=== Task brief ===
Copy out all of the data below exactly, so that no word differs from the original.

=== Information supplied ===

════

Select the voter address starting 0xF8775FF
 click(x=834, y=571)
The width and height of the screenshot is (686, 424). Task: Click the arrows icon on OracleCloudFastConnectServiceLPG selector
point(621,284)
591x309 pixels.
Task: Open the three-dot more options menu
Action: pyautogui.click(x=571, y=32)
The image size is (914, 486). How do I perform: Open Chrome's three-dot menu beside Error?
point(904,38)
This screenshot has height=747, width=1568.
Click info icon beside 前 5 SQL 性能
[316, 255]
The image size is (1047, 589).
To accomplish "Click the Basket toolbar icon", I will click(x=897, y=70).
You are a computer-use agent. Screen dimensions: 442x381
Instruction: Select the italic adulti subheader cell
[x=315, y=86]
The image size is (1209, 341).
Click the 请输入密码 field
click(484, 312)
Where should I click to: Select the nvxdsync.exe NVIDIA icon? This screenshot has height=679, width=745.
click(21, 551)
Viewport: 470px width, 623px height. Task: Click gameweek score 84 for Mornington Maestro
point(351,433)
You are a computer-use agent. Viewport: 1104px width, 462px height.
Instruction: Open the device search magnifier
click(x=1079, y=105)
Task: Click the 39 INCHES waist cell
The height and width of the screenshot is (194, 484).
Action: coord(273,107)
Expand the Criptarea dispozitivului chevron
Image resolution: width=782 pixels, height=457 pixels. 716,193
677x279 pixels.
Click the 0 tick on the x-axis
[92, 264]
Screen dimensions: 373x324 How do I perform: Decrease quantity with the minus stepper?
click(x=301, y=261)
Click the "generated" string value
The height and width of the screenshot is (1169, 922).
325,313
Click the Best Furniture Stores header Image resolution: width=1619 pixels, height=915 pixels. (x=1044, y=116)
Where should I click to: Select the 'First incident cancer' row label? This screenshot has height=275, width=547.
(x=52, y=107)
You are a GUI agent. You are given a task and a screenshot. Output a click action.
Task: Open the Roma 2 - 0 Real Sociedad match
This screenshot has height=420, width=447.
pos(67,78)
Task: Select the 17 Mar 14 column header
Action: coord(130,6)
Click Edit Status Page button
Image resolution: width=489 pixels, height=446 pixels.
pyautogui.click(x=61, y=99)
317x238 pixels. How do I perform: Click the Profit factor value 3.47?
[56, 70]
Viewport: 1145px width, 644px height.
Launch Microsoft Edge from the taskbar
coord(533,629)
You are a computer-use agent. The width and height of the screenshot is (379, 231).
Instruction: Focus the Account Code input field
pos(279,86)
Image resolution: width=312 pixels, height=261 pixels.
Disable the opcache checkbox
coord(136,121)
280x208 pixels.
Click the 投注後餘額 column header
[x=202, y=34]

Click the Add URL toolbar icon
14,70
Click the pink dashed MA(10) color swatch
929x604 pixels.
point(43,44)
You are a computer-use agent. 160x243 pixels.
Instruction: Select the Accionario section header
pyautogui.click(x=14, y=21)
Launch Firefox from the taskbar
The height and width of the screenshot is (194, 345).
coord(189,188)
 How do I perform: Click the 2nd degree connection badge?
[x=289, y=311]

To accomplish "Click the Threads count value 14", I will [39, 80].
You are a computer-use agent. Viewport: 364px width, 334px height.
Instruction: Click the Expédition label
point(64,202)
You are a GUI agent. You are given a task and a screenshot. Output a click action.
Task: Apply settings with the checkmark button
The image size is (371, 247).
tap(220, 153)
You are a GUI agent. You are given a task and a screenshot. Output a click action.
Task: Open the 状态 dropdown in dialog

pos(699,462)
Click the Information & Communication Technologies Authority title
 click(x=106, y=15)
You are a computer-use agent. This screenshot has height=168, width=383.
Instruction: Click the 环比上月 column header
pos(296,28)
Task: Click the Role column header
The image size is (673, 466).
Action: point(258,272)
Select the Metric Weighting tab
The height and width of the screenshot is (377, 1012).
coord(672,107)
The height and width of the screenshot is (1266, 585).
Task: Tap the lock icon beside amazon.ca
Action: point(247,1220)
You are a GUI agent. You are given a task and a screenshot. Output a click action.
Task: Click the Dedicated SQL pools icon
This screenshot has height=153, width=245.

════

=== Task answer ===
Select the voter address starting 0xF8775FF
 click(x=834, y=571)
The width and height of the screenshot is (686, 424). Task: Click the arrows icon on OracleCloudFastConnectServiceLPG selector
point(621,284)
591x309 pixels.
Task: Open the three-dot more options menu
Action: pyautogui.click(x=571, y=32)
The image size is (914, 486). How do I perform: Open Chrome's three-dot menu beside Error?
point(904,38)
This screenshot has height=747, width=1568.
Click info icon beside 前 5 SQL 性能
[316, 255]
The image size is (1047, 589).
To accomplish "Click the Basket toolbar icon", I will click(x=897, y=70).
You are a computer-use agent. Screen dimensions: 442x381
Instruction: Select the italic adulti subheader cell
[x=315, y=86]
The image size is (1209, 341).
Click the 请输入密码 field
click(484, 312)
Where should I click to: Select the nvxdsync.exe NVIDIA icon? This screenshot has height=679, width=745.
click(21, 551)
Viewport: 470px width, 623px height. Task: Click gameweek score 84 for Mornington Maestro
point(351,433)
You are a computer-use agent. Viewport: 1104px width, 462px height.
Instruction: Open the device search magnifier
click(x=1079, y=105)
Task: Click the 39 INCHES waist cell
The height and width of the screenshot is (194, 484).
Action: coord(273,107)
Expand the Criptarea dispozitivului chevron
Image resolution: width=782 pixels, height=457 pixels. 716,193
677x279 pixels.
Click the 0 tick on the x-axis
[92, 264]
Screen dimensions: 373x324 How do I perform: Decrease quantity with the minus stepper?
click(x=301, y=261)
Click the "generated" string value
The height and width of the screenshot is (1169, 922).
325,313
Click the Best Furniture Stores header Image resolution: width=1619 pixels, height=915 pixels. (x=1044, y=116)
Where should I click to: Select the 'First incident cancer' row label? This screenshot has height=275, width=547.
(x=52, y=107)
You are a GUI agent. You are given a task and a screenshot. Output a click action.
Task: Open the Roma 2 - 0 Real Sociedad match
This screenshot has height=420, width=447.
pos(67,78)
Task: Select the 17 Mar 14 column header
Action: coord(130,6)
Click Edit Status Page button
Image resolution: width=489 pixels, height=446 pixels.
pyautogui.click(x=61, y=99)
317x238 pixels. How do I perform: Click the Profit factor value 3.47?
[56, 70]
Viewport: 1145px width, 644px height.
Launch Microsoft Edge from the taskbar
coord(533,629)
You are a computer-use agent. The width and height of the screenshot is (379, 231).
Instruction: Focus the Account Code input field
pos(279,86)
Image resolution: width=312 pixels, height=261 pixels.
Disable the opcache checkbox
coord(136,121)
280x208 pixels.
Click the 投注後餘額 column header
[x=202, y=34]

Click the Add URL toolbar icon
14,70
Click the pink dashed MA(10) color swatch
929x604 pixels.
point(43,44)
You are a computer-use agent. 160x243 pixels.
Instruction: Select the Accionario section header
pyautogui.click(x=14, y=21)
Launch Firefox from the taskbar
The height and width of the screenshot is (194, 345).
coord(189,188)
 How do I perform: Click the 2nd degree connection badge?
[x=289, y=311]

To accomplish "Click the Threads count value 14", I will [39, 80].
You are a computer-use agent. Viewport: 364px width, 334px height.
Instruction: Click the Expédition label
point(64,202)
You are a GUI agent. You are given a task and a screenshot. Output a click action.
Task: Apply settings with the checkmark button
The image size is (371, 247).
tap(220, 153)
You are a GUI agent. You are given a task and a screenshot. Output a click action.
Task: Open the 状态 dropdown in dialog

pos(699,462)
Click the Information & Communication Technologies Authority title
 click(x=106, y=15)
You are a computer-use agent. This screenshot has height=168, width=383.
Instruction: Click the 环比上月 column header
pos(296,28)
Task: Click the Role column header
The image size is (673, 466).
Action: point(258,272)
Select the Metric Weighting tab
The height and width of the screenshot is (377, 1012).
coord(672,107)
The height and width of the screenshot is (1266, 585).
Task: Tap the lock icon beside amazon.ca
Action: point(247,1220)
You are a GUI agent. You are given a task and a screenshot. Output a click action.
Task: Click the Dedicated SQL pools icon
This screenshot has height=153, width=245.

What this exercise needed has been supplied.